Combinations of any of the above should also be included within the
scope of computer readable media.
[0047] The system memory 130 includes computer storage media in the
form of volatile and/or nonvolatile memory such as read only memory
(ROM) 131 and random access memory (RAM) 132. A basic input/output
system 133 (BIOS), containing the basic routines that help to
transfer information between elements within computer 110, such as
during start-up, is typically stored in ROM 131. RAM 132 typically
contains data and/or program modules that are immediately
accessible to and/or presently being operated on by processing unit
120. By way of example, and not limitation, FIG. 1 illustrates
operating system 134, application programs 135, other program
modules 136, and program data 137.
[0048] The computer 110 may also include other
removable/non-removable, volatile/nonvolatile computer storage
media. By way of example only, FIG. 1 illustrates a hard disk drive
140 that reads from or writes to non-removable, nonvolatile
magnetic media, a magnetic disk drive 151 that reads from or writes
to a removable, nonvolatile magnetic disk 152, and an optical disk
drive 155 that reads from or writes to a removable, nonvolatile
optical disk 156, such as a CD ROM or other optical media. Other
removable/non-removable, volatile/nonvolatile computer storage
media that can be used in the exemplary operating environment
include, but are not limited to, magnetic tape cassettes, flash
memory cards, digital versatile disks, digital video tape, solid
state RAM, solid state ROM, and the like. The hard disk drive 141
is typically connected to the system bus 121 through an
non-removable memory interface such as interface 140, and magnetic
disk drive 151 and optical disk drive 155 are typically connected
to the system bus 121 by a removable memory interface, such as
interface 150.
[0049] The drives and their associated computer storage media
discussed above and illustrated in FIG. 1, provide storage of
computer readable instructions, data structures, program modules
and other data for the computer 110. In FIG. 1, for example, hard
disk drive 141 is illustrated as storing operating system 144,
application programs 145, other program modules 146, and program
data 147. Note that these components can either be the same as or
different from operating system 134, application programs 135,
other program modules 136, and program data 137. Operating system
144, application programs 145, other program modules 146, and
program data 147 are given different numbers here to illustrate
that, at a minimum, they are different copies. A user may enter
commands and information into the computer 20 through input devices
such as a keyboard 162 and pointing device 161, commonly referred
to as a mouse, trackball or touch pad. Other input devices (not
shown) may include a microphone, joystick, game pad, satellite
dish, scanner, or the like. These and other input devices are often
connected to the processing unit 120 through a user input interface
160 that is coupled to the system bus, but may be connected by
other interface and bus structures, such as a parallel port, game
port or a universal serial bus (USB). A monitor 191 or other type
of display device is also connected to the system bus 121 via an
interface, such as a video interface 190. In addition to the
monitor, computers may also include other peripheral output devices
such as speakers 197 and printer 196, which may be connected
through an output peripheral interface 190.

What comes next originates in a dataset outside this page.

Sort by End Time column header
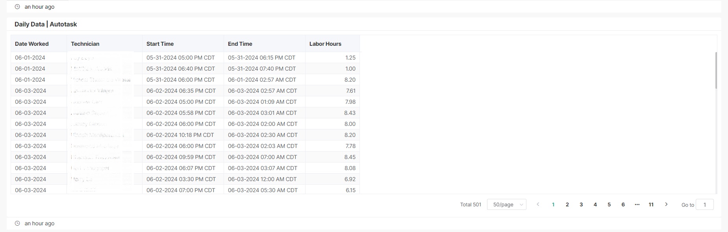 point(240,44)
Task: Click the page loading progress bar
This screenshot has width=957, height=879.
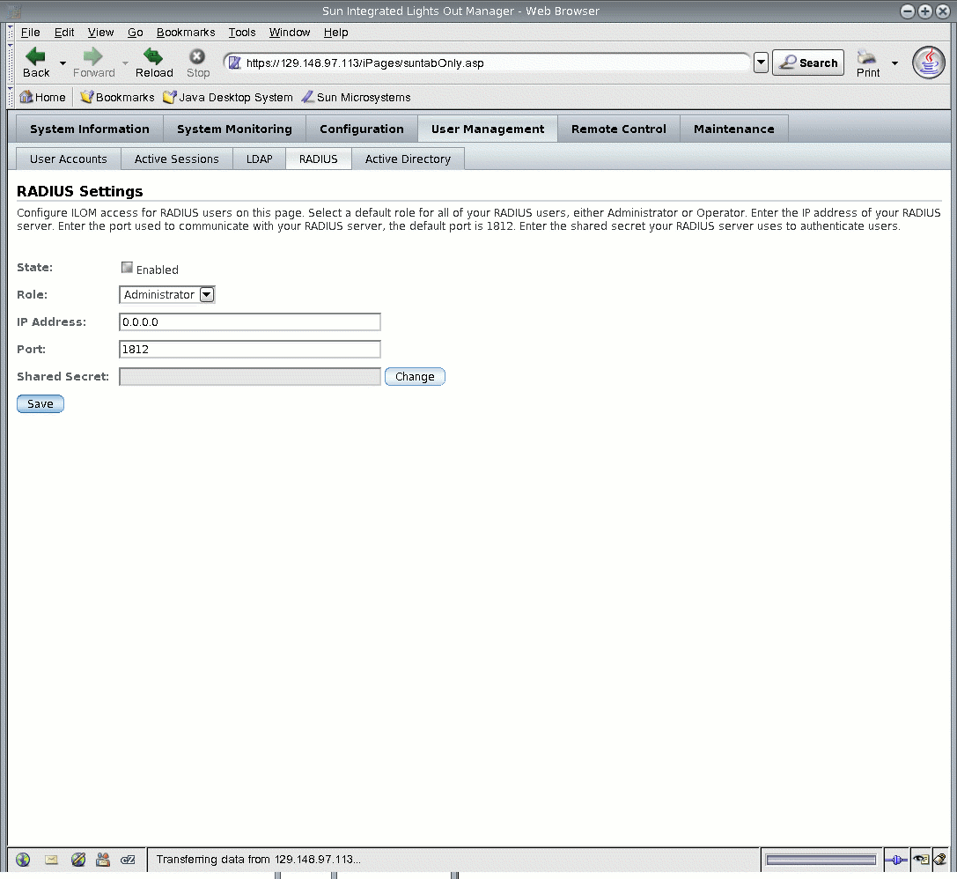Action: tap(821, 859)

[0050] The computer 110 may operate in a networked environment
using logical connections to one or more remote computers, such as
a remote computer 180. The remote computer 180 may be a personal
computer, a server, a router, a network PC, a peer device or other
common network node, and typically includes many or all of the
elements described above relative to the computer 110, although
only a memory storage device 181 has been illustrated in FIG. 1.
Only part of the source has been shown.